Rectificar es de sabios, las excusas, de necios

11 de enero 2026 - 07:01

En cada noticia que ha salido de mis dedos dedicada a la regiduría de escena durante el Concurso Oficial de Agrupaciones he procurado ser exquisita y cuidadosa con cada declaración. He escuchado la grabadora una y otra vez, he reproducido las aseveraciones y argumentos, escrito todas las comillas y hoy, con todas ellas delante, puestas en surrealista mosaico, dispuesta a escribir un resumen de lo acontecido para este primer número de Diario del Carnaval 2026, casi me sale principio de úlcera.

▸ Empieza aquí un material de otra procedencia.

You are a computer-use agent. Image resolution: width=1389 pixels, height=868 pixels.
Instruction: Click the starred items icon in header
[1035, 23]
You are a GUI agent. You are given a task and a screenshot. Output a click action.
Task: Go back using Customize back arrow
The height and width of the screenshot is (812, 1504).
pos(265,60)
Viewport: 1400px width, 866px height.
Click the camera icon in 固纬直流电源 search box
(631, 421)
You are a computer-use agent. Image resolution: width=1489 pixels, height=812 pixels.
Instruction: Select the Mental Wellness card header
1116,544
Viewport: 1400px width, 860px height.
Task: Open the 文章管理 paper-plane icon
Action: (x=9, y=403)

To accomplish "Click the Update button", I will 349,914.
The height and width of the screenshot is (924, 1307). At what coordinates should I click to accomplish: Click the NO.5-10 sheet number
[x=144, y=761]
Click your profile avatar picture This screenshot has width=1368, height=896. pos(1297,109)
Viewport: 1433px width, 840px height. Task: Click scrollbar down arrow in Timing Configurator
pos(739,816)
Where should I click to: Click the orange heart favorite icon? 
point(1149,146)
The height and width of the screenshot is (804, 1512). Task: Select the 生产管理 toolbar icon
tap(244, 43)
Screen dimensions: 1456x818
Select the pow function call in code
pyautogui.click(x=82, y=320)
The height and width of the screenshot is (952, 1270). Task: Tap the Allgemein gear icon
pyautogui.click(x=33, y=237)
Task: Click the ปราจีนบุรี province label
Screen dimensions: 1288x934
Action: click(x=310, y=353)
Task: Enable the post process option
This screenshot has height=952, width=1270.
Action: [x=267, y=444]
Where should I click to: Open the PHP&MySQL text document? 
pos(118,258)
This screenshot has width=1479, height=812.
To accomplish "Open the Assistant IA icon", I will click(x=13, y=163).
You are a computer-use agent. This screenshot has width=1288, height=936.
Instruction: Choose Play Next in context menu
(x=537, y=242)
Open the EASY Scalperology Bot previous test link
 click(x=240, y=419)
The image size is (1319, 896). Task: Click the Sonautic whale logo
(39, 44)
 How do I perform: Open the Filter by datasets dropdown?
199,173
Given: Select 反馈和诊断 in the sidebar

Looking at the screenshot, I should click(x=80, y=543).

Aparte de la pregunta que nadie me ha respondido de forma satisfactoria sin un bajar la voz, sin una advertencia de confidencialidad y sin miradas que quieren decir todo pero no dicen nada –¿quién no quería a José Antonio Benavides y por qué?–, me queda la sensación de que hemos (he) abordado este embrollo con esa alegre superficialidad con la que, en el fondo, tratamos todos los asuntos relacionados con el Carnaval.

“Al final todo quedará igual”, “nunca pasa nada”, “anda mujer, ya se arreglarán”. La necesaria explosión controlada de cada año, el gatopardismo –término de moda y gastado hasta la saciedad– con el que hoy se disculpa y, si no, se matiza la gravedad real de muchos asuntos y, particularmente, de uno que se desliza de éste. El cómo ha comunicado esta cuestión el equipo de Gobierno.

Además de negarse a contar el ya mencionado nudo central del problema (¿por qué despojar de la función del pasado año al técnico de marras?), los argumentos con los que alcalde y concejala han abordado cada cambio de guion son, ciertamente, preocupantes. Que un día antes del comienzo se decida quién va a hacer qué en la tramoya, que un problema escénico surgido en diciembre no se arregle hasta enero o que un alcalde vaya a golpe de teléfono de una u otras agrupaciones escuchando y tomando decisiones improvisadas sobre una historia que debería estar más que cerrada por su equipo bien denota un descontrol importante en la gestión o una sobrada habilidad para la inventiva. ¿Susto o muerte? ¿Con qué nos quedamos? Yo sólo sé que rectificar es de sabios y difundir excusas intragables, de necios. No se lo cree nadie.